Fra questi è rimasto forse troppo implicito il concetto che dobbiamo smetterla di additare nel fantasma del “capitalismo” il responsabile di tutti i nostri mali. Il neoliberismo non è affatto la forma necessaria del capitalismo: è una sua spaventosa degenerazione, che sta rischiando di portare il mondo intero alla rovina. Ed è questa degenerazione che dobbiamo combattere, individuando con cura che cosa c’è da correggere, che cosa dobbiamo sopprimere e che cosa dobbiamo coltivare e incoraggiare. L’impresa non è facile. Non è facile, per esempio, dare un giudizio equo sull’operato del governo Monti, un governo che sebbene nato, come scrissi allora, sotto cattiva stella, ha fatto poi alcune scelte apprezzabili accanto ad altre molto discutibili.
Mi sarebbe piaciuto se Vendola, accanto alle critiche che ha mosso, avesse indicato le due cose fondamentali, e tutt’altro che scontate, che Monti ha fatto di positivo: quando ha fermamente dichiarato chiuso il capitolo delle misure di austerità e quando ha indicato nella discesa dei tassi la vera soluzione della crisi. Sono due passi nella direzione giusta, e due passi non da poco: sarebbe stato giusto riconoscerli.
Del tutto ragionevole, per contro, mi è parsa la posizione presa nei confronti del PD. Vendola ha detto in sostanza: la mia collocazione naturale è in un’alleanza con questo partito e con tutto ciò che esso rappresenta. Nonostante le differenze che ci sono, questa alleanza è possibile, logica e vincente. Ma se voi volete fare un mascherato centro-destra, se volete un improbabile “partito neoliberista di massa”, allora io non sarò dei vostri, allora lavorerò alla costruzione di un nuovo polo di centro-sinistra.
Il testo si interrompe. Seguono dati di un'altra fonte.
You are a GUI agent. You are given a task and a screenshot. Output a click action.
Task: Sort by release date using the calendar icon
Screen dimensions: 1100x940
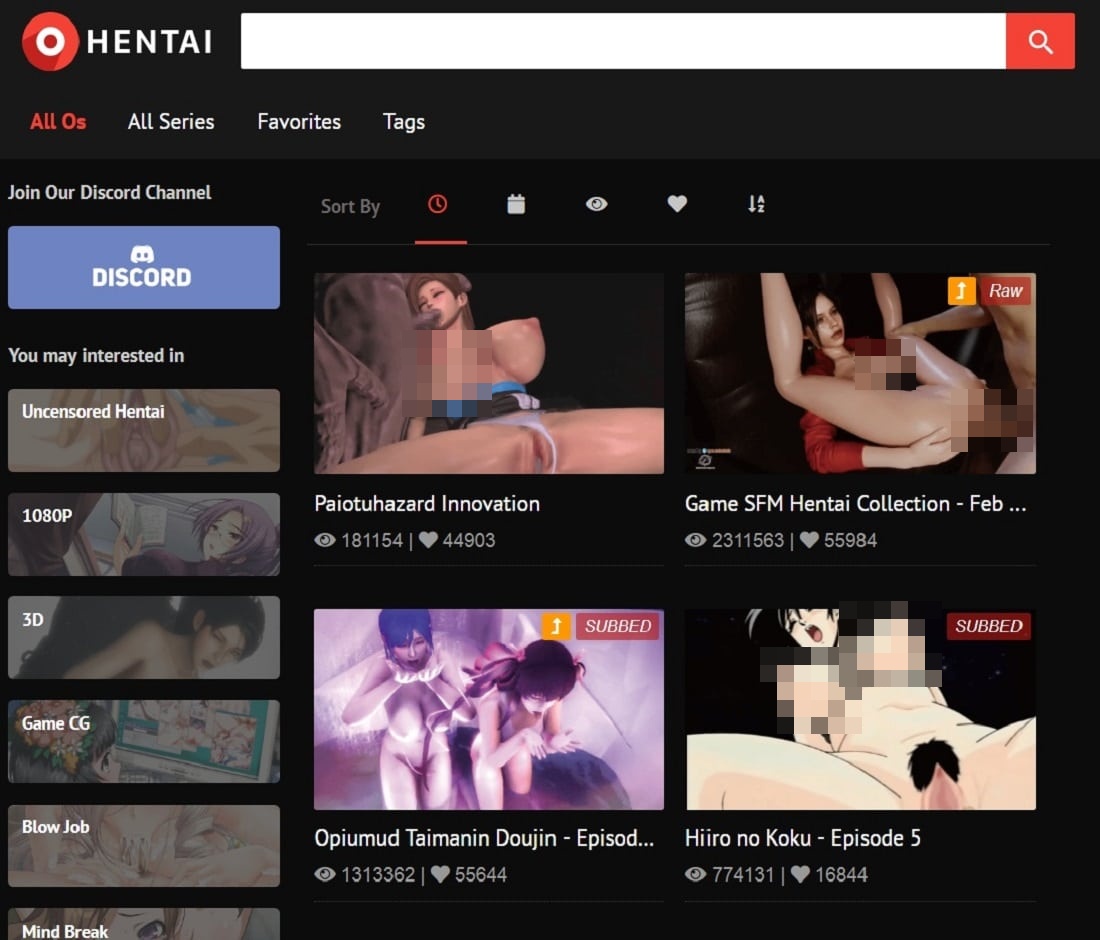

La posizione è onesta e chiara.
E’ il PD che a questo punto deve scegliere. La possibile vittoria del centro-sinistra in Francia e in Germania apre in Europa prospettive nuove. E’ possibile che il grande attacco dei mercati al debito sovrano dell’Italia finisca per ritorcersi contro chi lo ha voluto, spingendo l’Europa ad una riconsiderazione complessiva dell’assetto finanziario globale e dei fondamenti delle sue politiche. Ma se i democratici italiani resteranno ancorati al conformismo senza grazia e senza fantasia che troppo spesso li ha segnati nel passato, le speranze di uscire dal buio ne saranno seriamente compromesse.